Meñique, la película (Ernesto Padrón, 2014) representa, ante todo, una obra cinematográfica necesaria para nuestra infancia, más allá de su empaque formal, con independencia de su casquería visual: a la larga siempre lo menos perdurable, porque la tecnología caduca y la idea sobrevive. Hasta ahora los pronunciamientos mediáticos relativos al filme han guardado relación, en lo fundamental, con sus presuntas “conquistas” técnicas. No creo que el hecho de que al fin parieran los montes, tras 24 meses de retraso en la producción  y ¡siete¡ años invertidos en el proceso de elaboración, resulte motivo de fuegos artificiales (pese a las limitadas condiciones tecnológicas o el arduo quehacer de los dibujos animados, al punto de que algunos tanques norteamericanos del género igual demandan de tres a cuatro años); y la técnica que emplea, de un modo meramente correcto, solo deviene noticia en un país pobre, en el cual no obstante vimos cómo todo cambió a partir de Toy Story (1997). Encandilados por los modelados 3 D del nuevo producto nacional, tampoco olvidemos la historia fílmica insular, donde antes fue estrenada esa verdadera maravilla en stop motion denominada Veinte años (Bárbaro Joel Ortiz, 2009), a mi juicio la única cinta cubana de animación trascendental en cuanto anda de siglo aquí.

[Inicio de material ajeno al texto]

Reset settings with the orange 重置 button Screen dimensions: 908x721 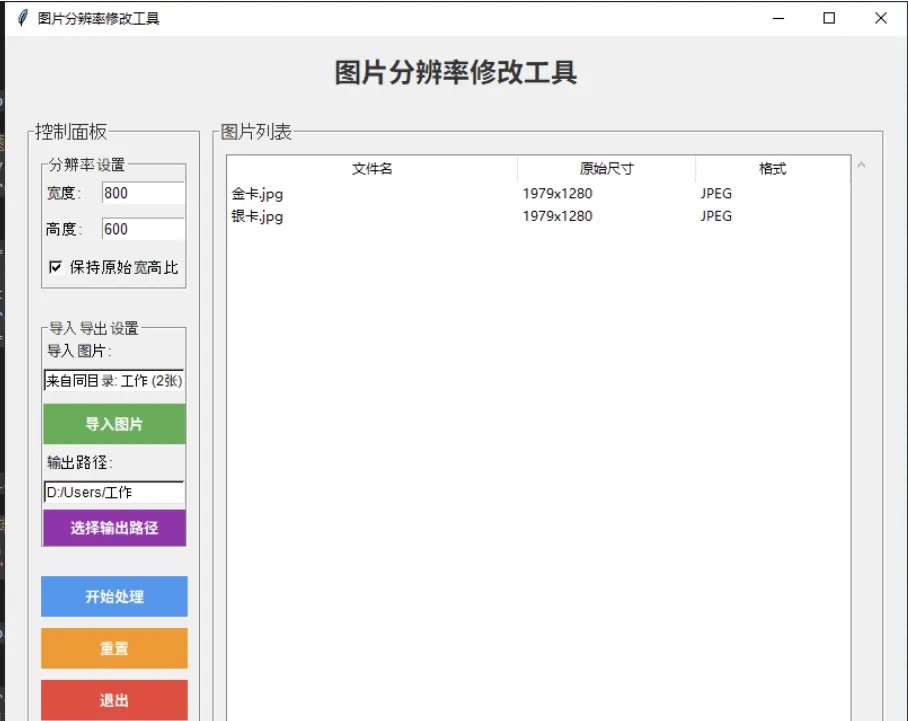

La coproducción de los Estudios de Animación del ICAIC, las ibéricas Ficción Producciones y Televisión de Galicia y la Villa del Cine de Venezuela, con el respaldo del programa Ibermedia, la colaboración de la UCI y dedicada por su realizador y guionista a la memoria del finado Tulio Raggi -padre intelectual de la cinta y figura esencial de la franja fílmica de marras-, posee el principal mérito de respetar la cartografía ideica del trasunto martiano, al margen de las necesarias transformaciones y las convenientes “cubanizaciones” del espacio o el lenguaje. Como sabemos, en ciertos casos del género la posmodernidad quiso, con mayor o menor acierto, subvertir, “bricolar”, desdibujar o mixturar tanto a escala internacional, que determinados planteamientos originales de las fuentes clásicas fueron obliterados de cuajo, no siempre para bien en dichas relecturas. Empero, amparado su espíritu didáctico en atractiva historia, puesto que de lo contrario nunca cristaliza, Padrón sostiene narrativamente ochenta minutos de metraje tendentes a reforzar la cosmovisión prístina del francés y la traducción del cubano; esto es ponderar la fuerza inigualable del Bien, los buenos sentimientos, la honestidad, el conocimiento, la pasión, el amor y el valor ante las pruebas impuestas por la existencia. Y, reitero, es harto valioso, inteligente, visionario que hoy día defienda esos postulados una pieza audiovisual de largo alcance dentro del público infantil como esta. La película, de modo nada gratuito, concluye con la frase martiana: “Todos los pícaros son tontos, los buenos a la larga siempre ganan”.  Declaración de fe; ojalá con eco.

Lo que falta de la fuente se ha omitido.